When you create a non-.NET Functions project from tooling or in the portal, extension bundles are already enabled in the app's host.json file.

An extension bundle reference is defined by the extensionBundle section in a host.json as follows:

    "version": "2.0",
    "extensionBundle": {
        "id": "Microsoft.Azure.Functions.ExtensionBundle",
        "version": "[3.3.0, 4.0.0)"

The following properties are available in extensionBundle:

Property Description
id The namespace for Microsoft Azure Functions extension bundles.
version The version range of the bundle to install. The Functions runtime always picks the maximum permissible version defined by the version range or interval. For example, a version value range of [3.3.0, 4.0.0) allows all bundle versions from 3.3.0 up to but not including 4.0.0. For more information, see the interval notation for specifying version ranges.

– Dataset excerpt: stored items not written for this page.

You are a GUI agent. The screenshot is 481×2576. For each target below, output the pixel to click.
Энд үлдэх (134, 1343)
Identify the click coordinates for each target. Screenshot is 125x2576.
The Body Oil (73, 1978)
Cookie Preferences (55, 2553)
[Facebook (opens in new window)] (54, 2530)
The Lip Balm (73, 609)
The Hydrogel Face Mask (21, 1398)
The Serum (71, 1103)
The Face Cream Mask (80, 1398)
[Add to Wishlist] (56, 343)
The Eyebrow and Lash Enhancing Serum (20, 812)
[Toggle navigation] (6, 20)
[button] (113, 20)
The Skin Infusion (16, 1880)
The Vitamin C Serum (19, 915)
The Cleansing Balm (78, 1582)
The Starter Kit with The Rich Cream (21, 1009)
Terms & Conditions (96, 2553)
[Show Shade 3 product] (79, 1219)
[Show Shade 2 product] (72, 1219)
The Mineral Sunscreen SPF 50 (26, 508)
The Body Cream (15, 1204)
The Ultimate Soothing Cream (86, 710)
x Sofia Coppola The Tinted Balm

The following table lists the currently available version ranges of the default Microsoft.Azure.Functions.ExtensionBundle bundles and links to the extensions they include.

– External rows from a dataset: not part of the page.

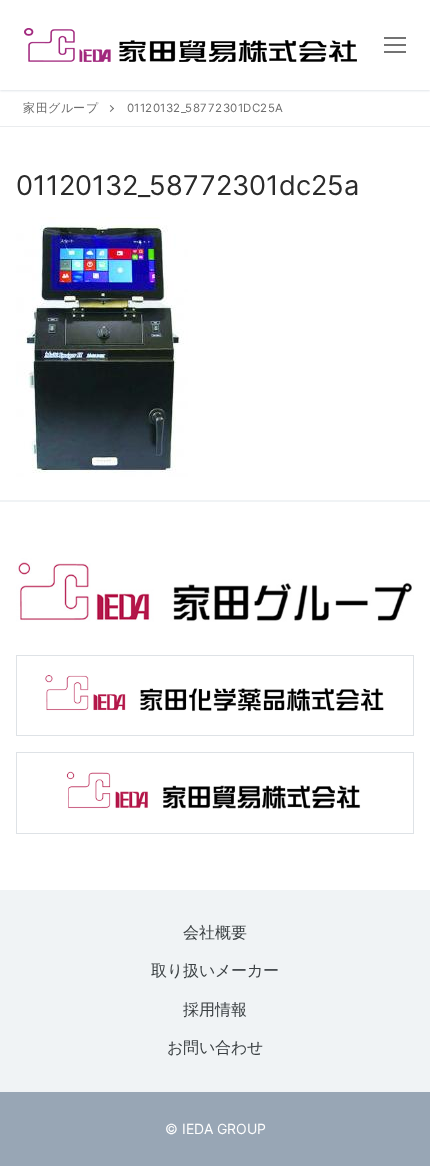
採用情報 (215, 1009)
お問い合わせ (215, 1048)
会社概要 (215, 932)
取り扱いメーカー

Bundle version Version in host.json Included extensions
1.x [1.*, 2.0.0) See extensions.json used to generate the bundle.
2.x [2.*, 3.0.0) See extensions.json used to generate the bundle.
3.x [3.3.0, 4.0.0) See extensions.json used to generate the bundle.
4.x [4.0.0, 5.0.0) See extensions.json used to generate the bundle.


Even though host.json supports custom ranges for version, you should use a version range value from this table, such as [3.3.0, 4.0.0).

Explicitly install extensions

For compiled C# class library projects (in-process and isolated worker process), you install the NuGet packages for the extensions that you need as you normally would. For examples see either the Visual Studio Code developer guide or the Visual Studio developer guide.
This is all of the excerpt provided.